**Challenge**
Rewrite all of the items below as a numbered list, skipping any blank lines. Leave the pictures out of your list.

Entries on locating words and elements
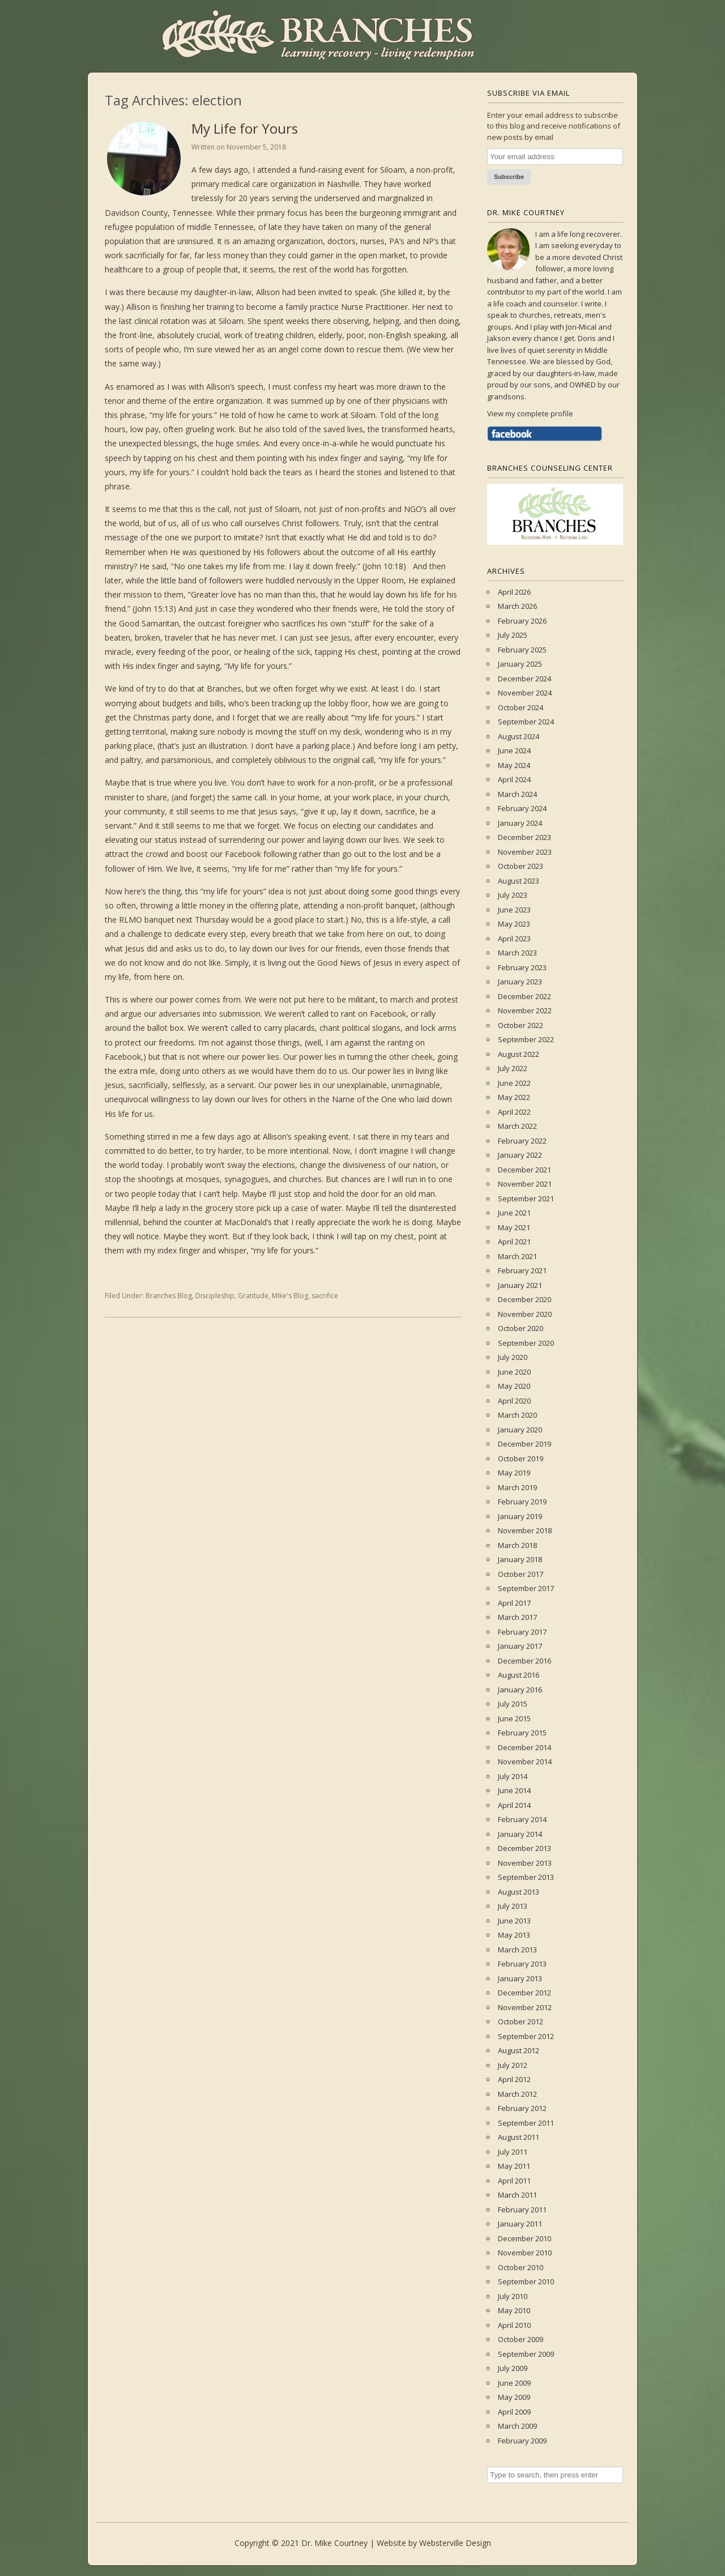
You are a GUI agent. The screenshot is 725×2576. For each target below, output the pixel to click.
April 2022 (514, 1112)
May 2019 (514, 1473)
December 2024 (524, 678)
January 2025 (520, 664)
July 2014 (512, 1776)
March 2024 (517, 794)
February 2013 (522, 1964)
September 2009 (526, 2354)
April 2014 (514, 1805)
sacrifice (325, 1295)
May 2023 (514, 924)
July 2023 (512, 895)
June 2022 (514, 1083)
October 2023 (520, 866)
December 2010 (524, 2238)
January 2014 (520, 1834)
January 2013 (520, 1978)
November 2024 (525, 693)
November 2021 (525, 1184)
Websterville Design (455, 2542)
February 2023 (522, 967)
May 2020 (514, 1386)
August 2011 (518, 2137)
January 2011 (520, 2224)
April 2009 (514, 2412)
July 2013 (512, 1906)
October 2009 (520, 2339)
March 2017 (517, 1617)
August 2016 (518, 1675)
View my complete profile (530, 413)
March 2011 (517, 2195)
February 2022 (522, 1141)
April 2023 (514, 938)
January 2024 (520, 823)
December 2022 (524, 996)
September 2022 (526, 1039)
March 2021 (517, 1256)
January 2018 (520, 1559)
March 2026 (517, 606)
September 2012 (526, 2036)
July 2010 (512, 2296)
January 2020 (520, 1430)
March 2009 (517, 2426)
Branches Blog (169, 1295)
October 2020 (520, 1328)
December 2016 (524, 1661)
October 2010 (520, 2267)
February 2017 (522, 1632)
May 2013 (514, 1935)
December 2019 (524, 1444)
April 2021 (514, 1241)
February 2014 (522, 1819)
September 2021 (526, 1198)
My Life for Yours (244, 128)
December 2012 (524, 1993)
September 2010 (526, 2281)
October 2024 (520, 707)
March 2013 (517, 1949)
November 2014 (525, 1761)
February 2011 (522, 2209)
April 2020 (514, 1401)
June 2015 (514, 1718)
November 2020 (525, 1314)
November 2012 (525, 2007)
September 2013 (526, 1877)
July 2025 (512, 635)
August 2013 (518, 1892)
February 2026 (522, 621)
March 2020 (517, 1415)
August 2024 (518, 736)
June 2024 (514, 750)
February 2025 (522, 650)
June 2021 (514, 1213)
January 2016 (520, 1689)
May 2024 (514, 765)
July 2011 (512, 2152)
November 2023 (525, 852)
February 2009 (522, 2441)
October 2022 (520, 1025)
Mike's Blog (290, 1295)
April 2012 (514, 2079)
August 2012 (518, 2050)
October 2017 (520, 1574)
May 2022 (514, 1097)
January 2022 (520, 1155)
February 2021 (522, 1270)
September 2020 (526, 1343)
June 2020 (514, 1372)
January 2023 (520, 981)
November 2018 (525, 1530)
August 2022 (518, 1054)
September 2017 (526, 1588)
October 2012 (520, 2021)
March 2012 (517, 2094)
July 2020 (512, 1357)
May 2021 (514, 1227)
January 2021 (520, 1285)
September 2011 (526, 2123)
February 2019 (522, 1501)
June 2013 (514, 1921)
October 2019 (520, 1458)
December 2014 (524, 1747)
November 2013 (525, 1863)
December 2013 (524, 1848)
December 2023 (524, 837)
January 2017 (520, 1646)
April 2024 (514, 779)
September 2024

**Final result**
1. You are a GUI agent. The screenshot is 725×2576. For each target below, output the pixel to click.
2. April 2022 (514, 1112)
3. May 2019 (514, 1473)
4. December 2024 (524, 678)
5. January 2025 (520, 664)
6. July 2014 (512, 1776)
7. March 2024 (517, 794)
8. February 2013 (522, 1964)
9. September 2009 (526, 2354)
10. April 2014 (514, 1805)
11. sacrifice (325, 1295)
12. May 2023 (514, 924)
13. July 2023 (512, 895)
14. June 2022 (514, 1083)
15. October 2023 (520, 866)
16. December 2010 (524, 2238)
17. January 2014 (520, 1834)
18. January 2013 (520, 1978)
19. November 2024 (525, 693)
20. November 2021 (525, 1184)
21. Websterville Design (455, 2542)
22. February 2023 (522, 967)
23. May 2020 (514, 1386)
24. August 2011 (518, 2137)
25. January 2011 (520, 2224)
26. April 2009 (514, 2412)
27. July 2013 (512, 1906)
28. October 2009 (520, 2339)
29. March 2017 (517, 1617)
30. August 2016 (518, 1675)
31. View my complete profile (530, 413)
32. March 2011 (517, 2195)
33. February 2022 (522, 1141)
34. April 2023 (514, 938)
35. January 2024 (520, 823)
36. December 2022 (524, 996)
37. September 2022 (526, 1039)
38. March 2021 (517, 1256)
39. January 2018 (520, 1559)
40. March 2026 (517, 606)
41. September 2012 (526, 2036)
42. July 2010 (512, 2296)
43. January 2020 (520, 1430)
44. March 2009 (517, 2426)
45. Branches Blog (169, 1295)
46. October 2020 (520, 1328)
47. December 2016 (524, 1661)
48. October 2010 (520, 2267)
49. February 2017 (522, 1632)
50. May 2013 (514, 1935)
51. December 2019 (524, 1444)
52. April 2021 (514, 1241)
53. February 2014 (522, 1819)
54. September 2021 (526, 1198)
55. My Life for Yours (244, 128)
56. December 2012 (524, 1993)
57. September 2010 (526, 2281)
58. October 2024 (520, 707)
59. March 2013 (517, 1949)
60. November 2014 (525, 1761)
61. February 2011 (522, 2209)
62. April 2020 (514, 1401)
63. June 2015 (514, 1718)
64. November 2020 (525, 1314)
65. November 2012 (525, 2007)
66. September 2013 (526, 1877)
67. July 2025 (512, 635)
68. August 2013 (518, 1892)
69. February 2026 (522, 621)
70. March 2020 (517, 1415)
71. August 2024 (518, 736)
72. June 2024 (514, 750)
73. February 2025 (522, 650)
74. June 2021 (514, 1213)
75. January 2016 (520, 1689)
76. May 2024 (514, 765)
77. July 2011 (512, 2152)
78. November 2023 (525, 852)
79. February 2009 (522, 2441)
80. October 2022 (520, 1025)
81. Mike's Blog (290, 1295)
82. April 2012 (514, 2079)
83. August 2012 (518, 2050)
84. October 2017 (520, 1574)
85. May 2022 (514, 1097)
86. January 2022 (520, 1155)
87. February 2021 (522, 1270)
88. September 2020 (526, 1343)
89. June 2020 (514, 1372)
90. January 2023 (520, 981)
91. November 2018 (525, 1530)
92. August 2022 (518, 1054)
93. September 2017 (526, 1588)
94. October 2012 (520, 2021)
95. March 2012 (517, 2094)
96. July 2020 (512, 1357)
97. May 2021 (514, 1227)
98. January 2021 (520, 1285)
99. September 2011 (526, 2123)
100. February 2019 (522, 1501)
101. June 2013 (514, 1921)
102. October 2019 (520, 1458)
103. December 2014 (524, 1747)
104. November 2013 (525, 1863)
105. December 2013 (524, 1848)
106. December 2023 (524, 837)
107. January 2017 (520, 1646)
108. April 2024 (514, 779)
109. September 2024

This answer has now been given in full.